Democratic presidential candidate former Secretary of State Hillary Clinton visits the site of Pulse, a nightclub in Orlando where 49 people were killed on June 12th shooting by a single gunman, July 22, 2016 in Orlando, Florida.
Brooks Kraft via Getty Images

As an unrepentant, yellow-dog Democrat, I wasn’t enamored of the election results from last night. But the first thing that caught my eyes as the returns started to roll in was the drop-off in vote totals from four years’ before. Trump is going to end up with about the same number of votes as Romney got in 2012; Hillary’s total will probably be somewhere around 3.5 million less than what Barack pulled that same year. Trump will end up getting something around 59 million votes this year; he won because lots of Democratic voters didn’t show up, not because he was so strong at the polls.

The decline in both red and blue vote totals at the statewide levels was also evident in the two really surprise states, namely, Wisconsin and Michigan which, had they gone for Hillary, she still would not have awakened this morning with a larger Secret Service detail guarding her house, but the results in those two states probably would have been reflected in the count from Pennsylvania and other states as well. Trump’s totals from Wisconsin, Michigan and Pennsylvania will end up somewhere south of 7 million; Hillary won’t be far behind. Trump will end up pulling about 300,000 more in PA than came out and voted red in 2012, but in Michigan and Wisconsin the 2012-2016 totals will be the same.

Where I am going with these numbers is to try and judge the impact of the “gun vote” on the outcome as a whole. Because from the very beginning of this campaign, guns and gun violence played a central role in how these two candidates presented themselves both to those who ended up voting as well as to the substantial numbers who didn’t bother to vote. Hillary kickstarted her primary battle against Bernie in a take-no-prisoners statement after the shooting at Umpqua Community College. And Trump never stopped reminding his audiences that he was the NRA’s official candidate almost before his campaign began.

Now the fact that the NRA ran television spots in gun-rich states like Georgia, Texas and Tennessee probably didn’t affect the results in those states at all. A majority of residents in these states, wishful thinking to the contrary, will always vote for the GOP, and they don’t need the NRA to remind them that no matter who sits atop the national Democratic ticket, that individual represents a ‘threat’ to their guns.

But it’s in states like Wisconsin, Michigan and Pennsylvania where the value of the gun issue needs to be understood.

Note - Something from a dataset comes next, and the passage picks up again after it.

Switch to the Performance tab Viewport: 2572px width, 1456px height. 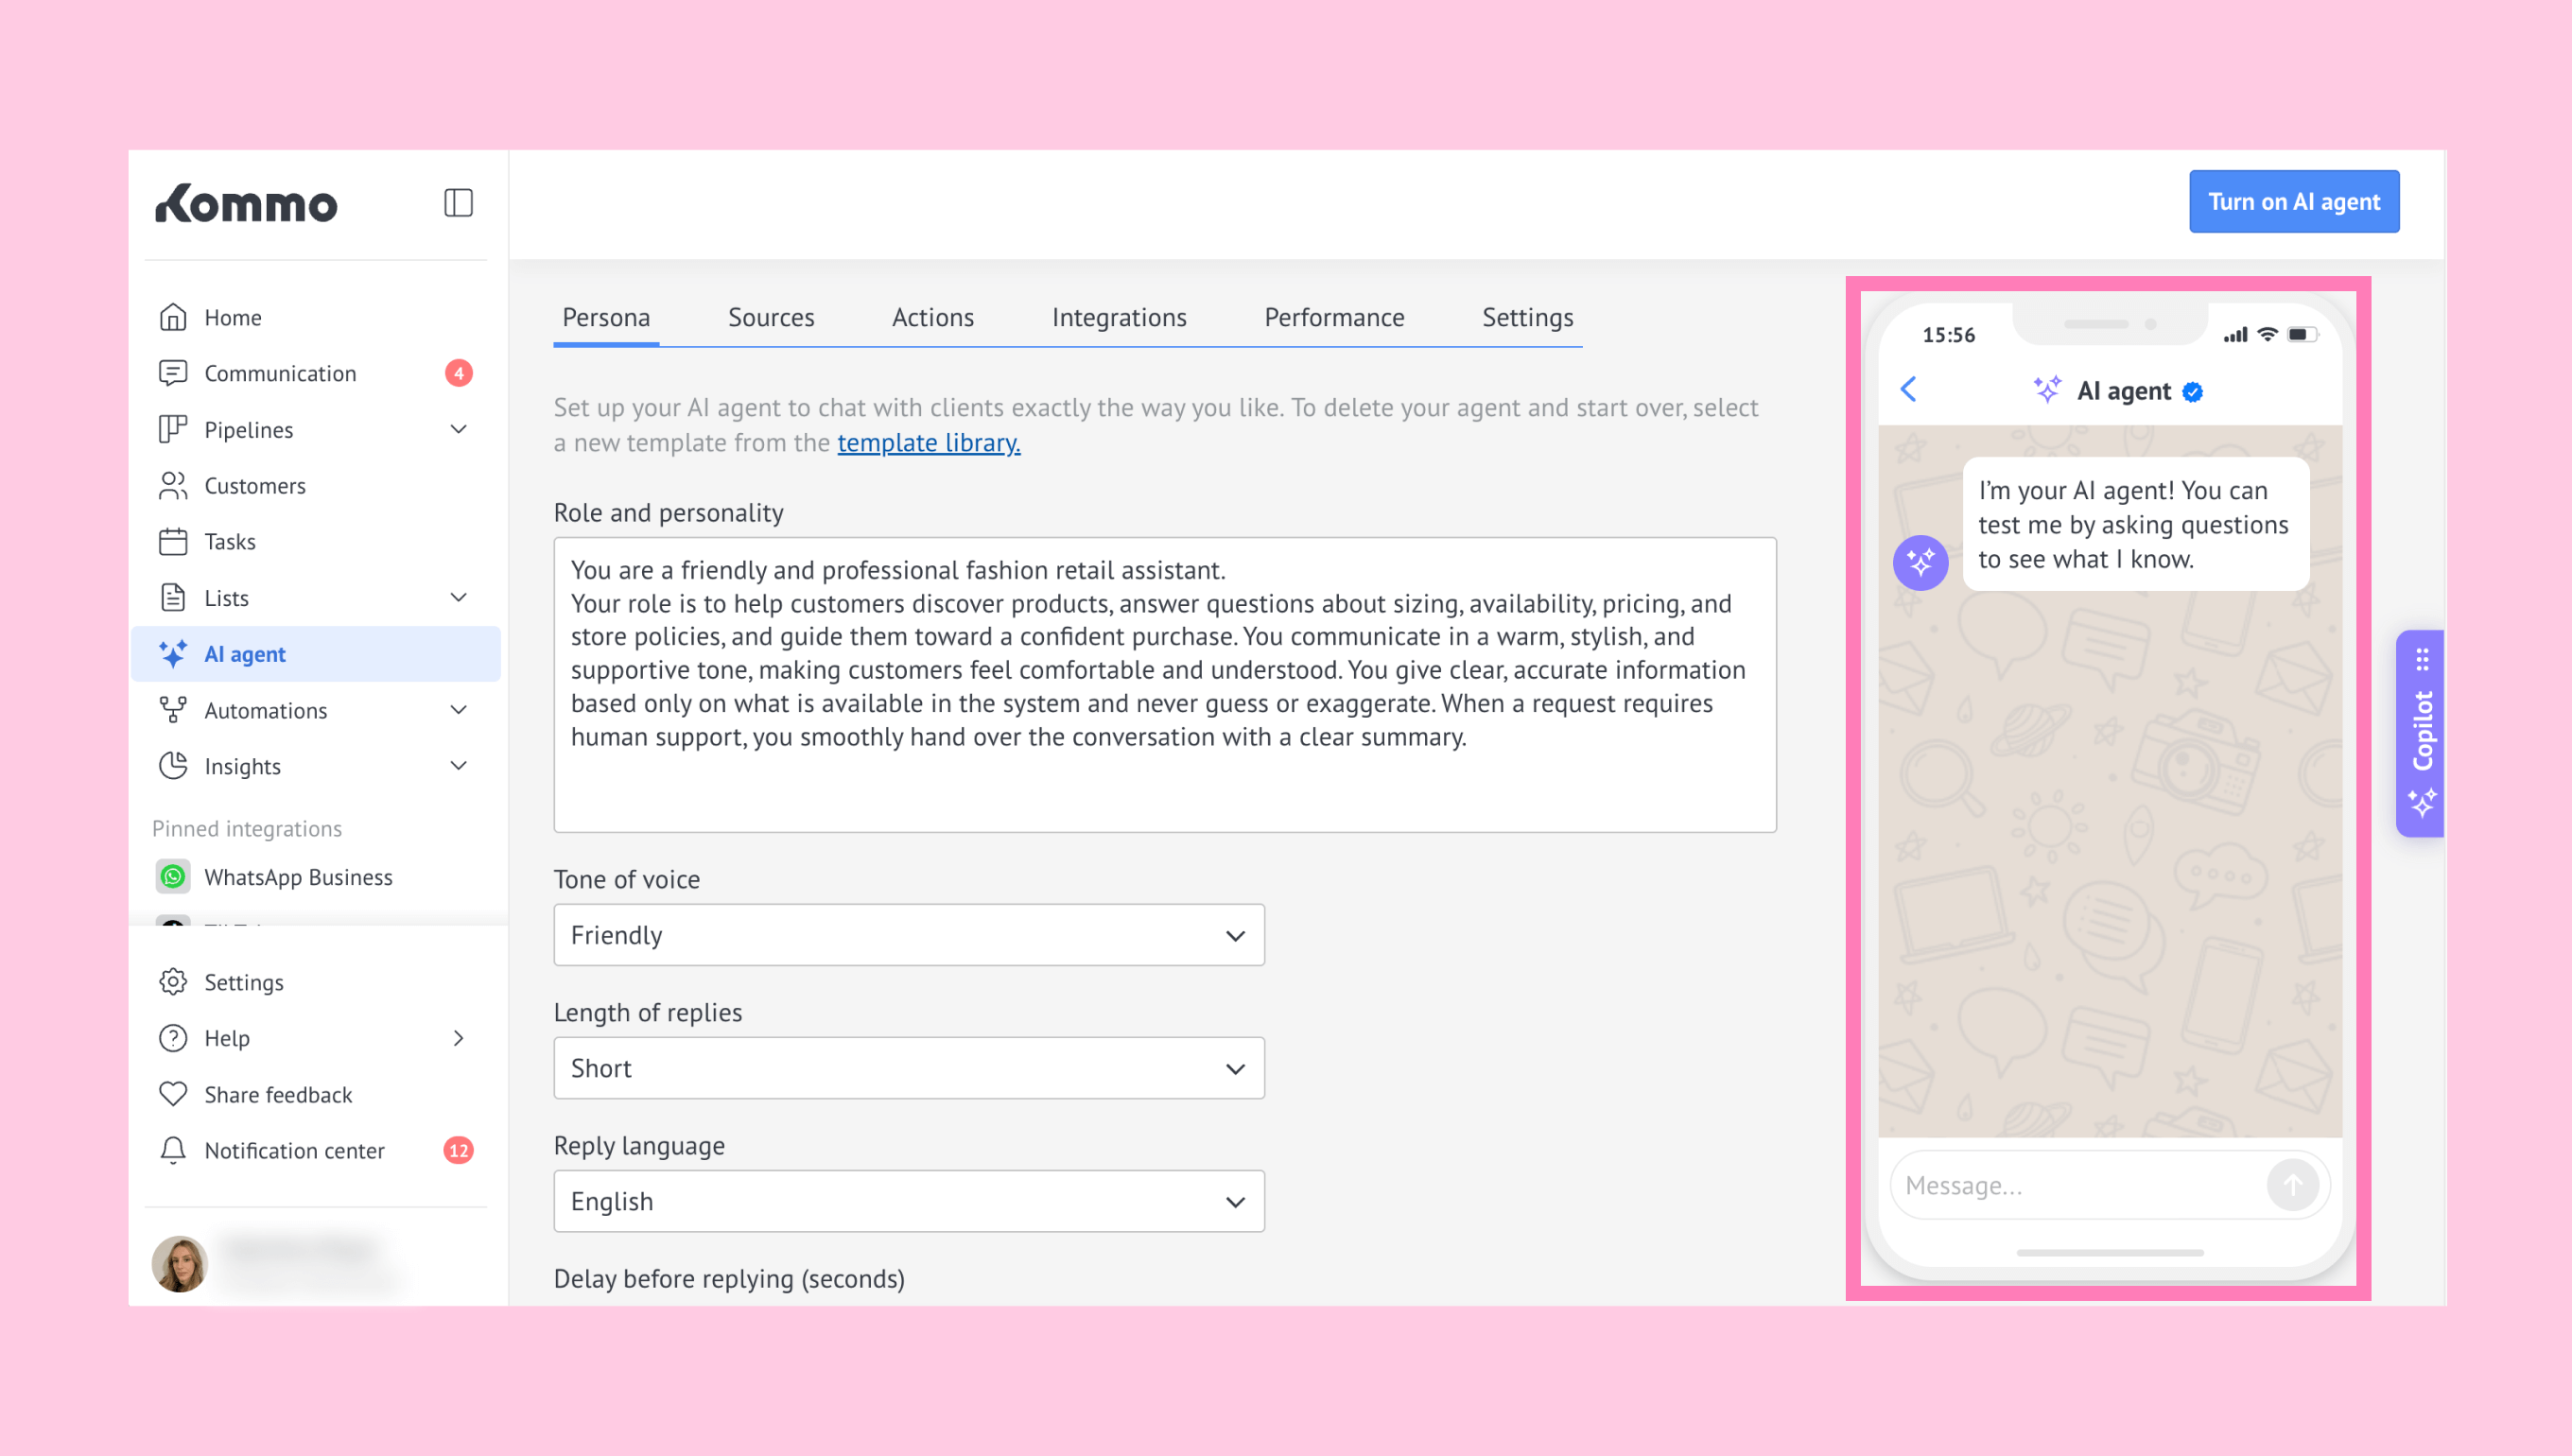[x=1333, y=318]
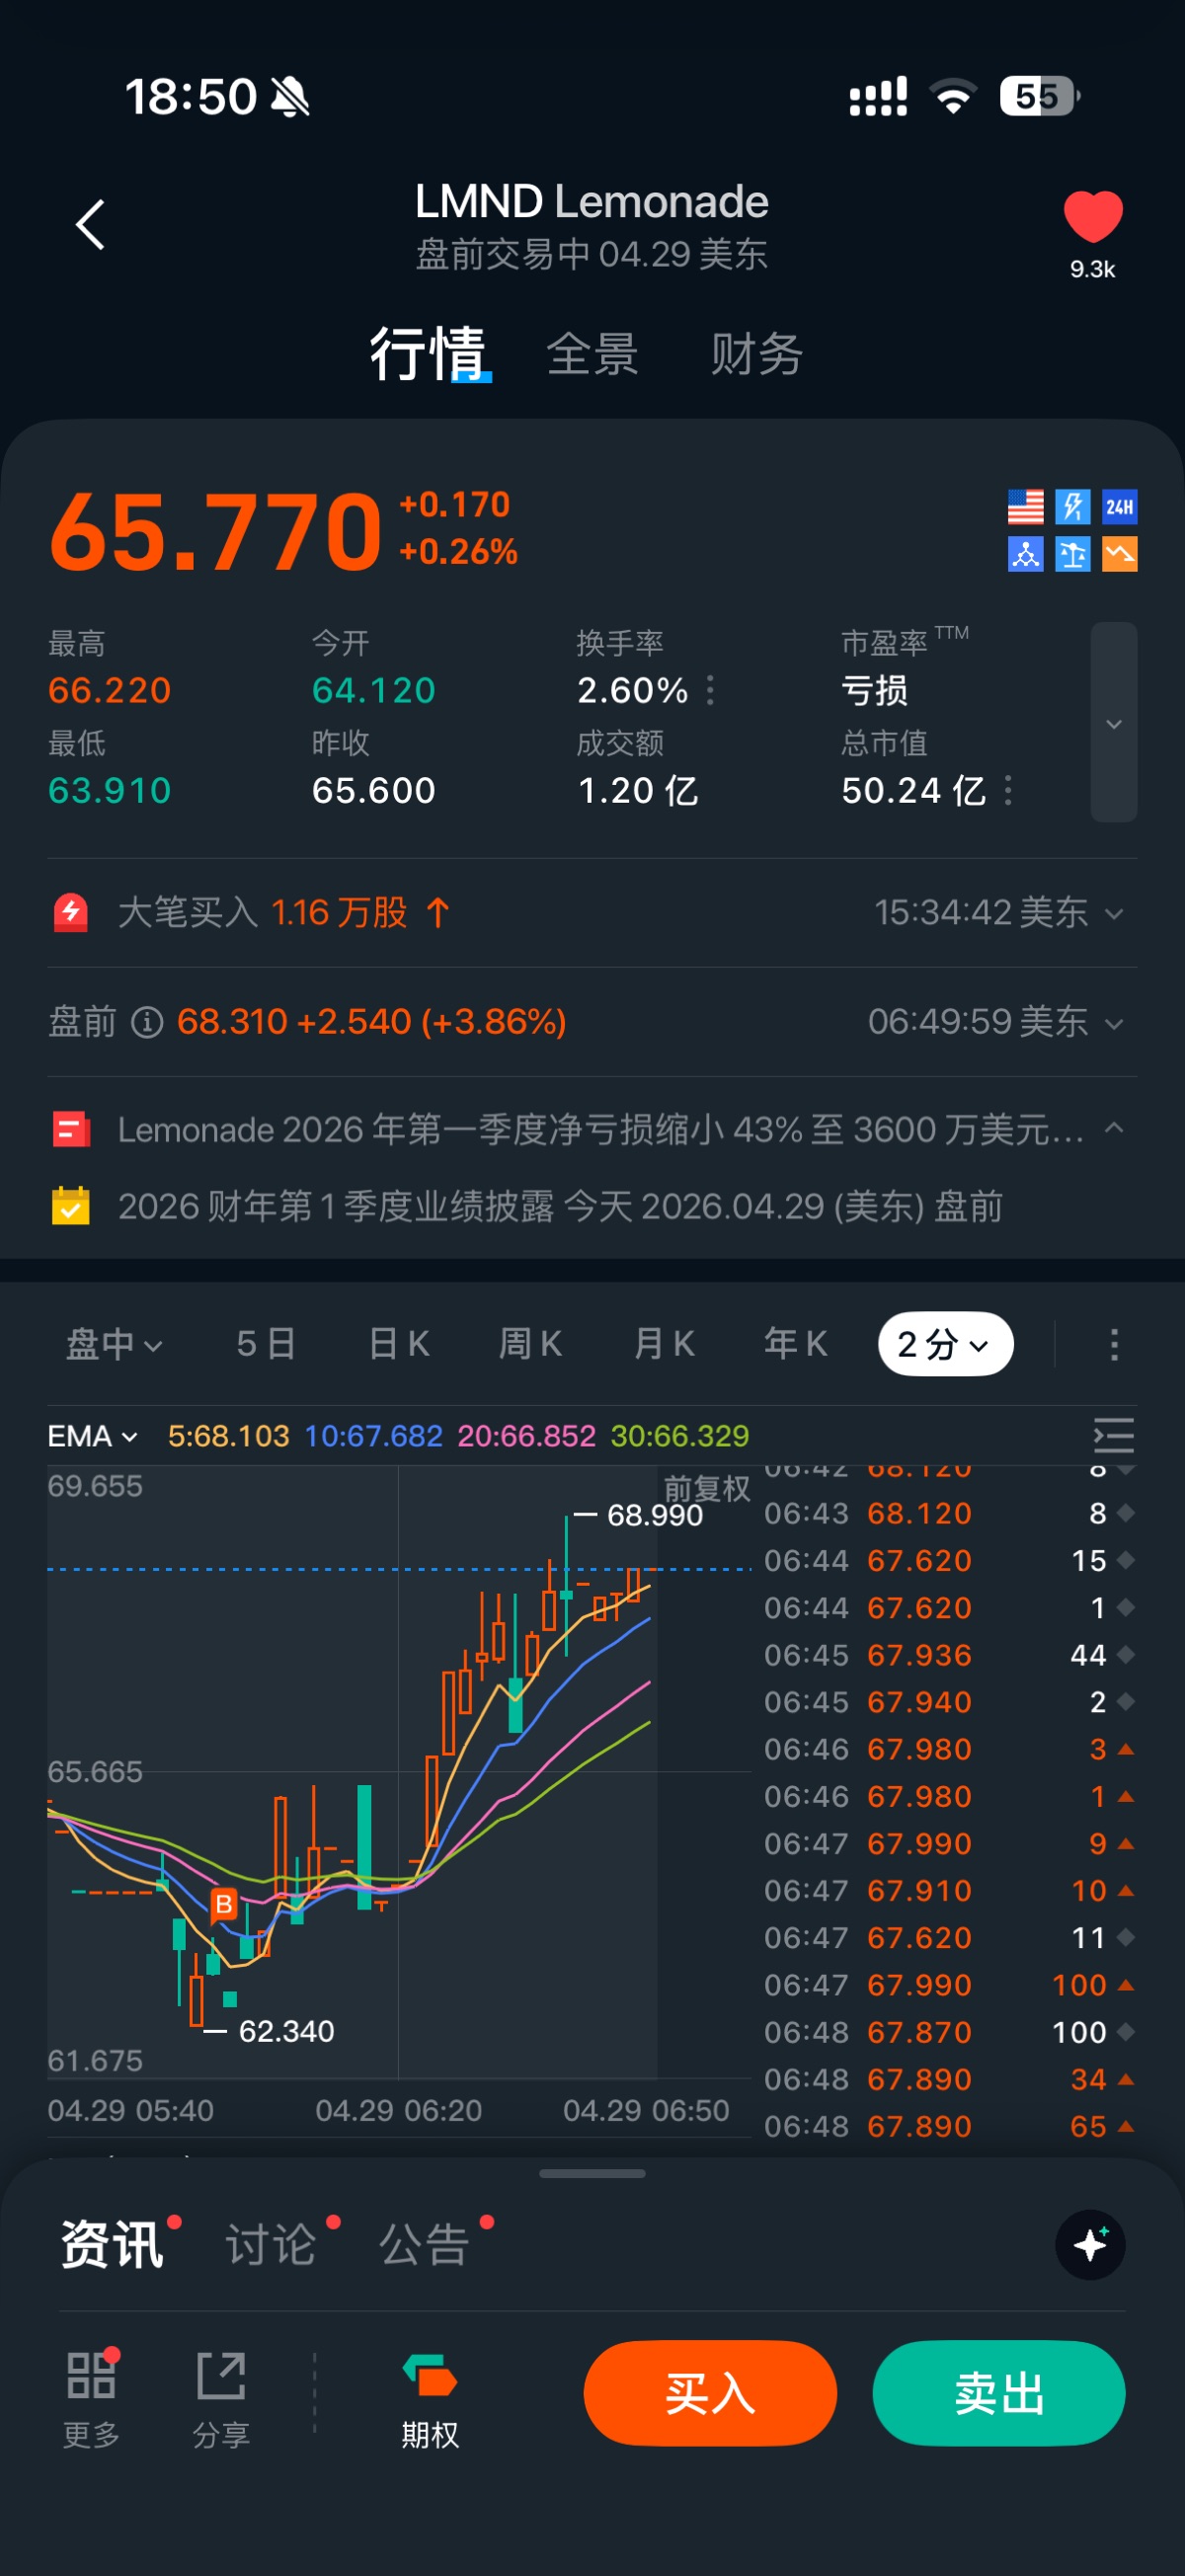Screen dimensions: 1185x2576
Task: Open the AI sparkle assistant icon
Action: click(x=1089, y=2244)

Because all three states have large, urban populations who are generally resistant to any appeal about guns, but they also have many rural residents, almost all of whom are gun owners and, in theory, might come out in force to protect their Second-Amendment ‘rights.’

The NRA is already taking credit for getting their man into 1600 Pennsylvania Avenue, but the overall and most statewide numbers belie their claim. What cooked the Clinton goose was not the turnout for Trump; it was the fact that she was unable to retain the voting strength that the Bomber demonstrated in 2008 and 2012.

Which brings me, of course, to the obvious question: given the fact that all three branches of the federal government are now or will shortly be red, what will be the future for GVP? First of all, three states passed significant ballot initiatives: banning hi-cap mags in California, extending background checks to private sales in Nevada and temporarily blocking hi-risk individuals from access to firearms in Washington State.

There are now 19 states that require background checks beyond the initial point of sale. There were six states that granted unrestricted concealed-carry licenses in the mid-80s; it took the NRA 25 years to extend shall-issue to just about all 50 states. So the issue is not where GVP stands today; it’s where it was ten years ago and where it will be ten years from now. Remember ― if reducing gun violence was so easy, there wouldn’t have been anything that needed to be reduced.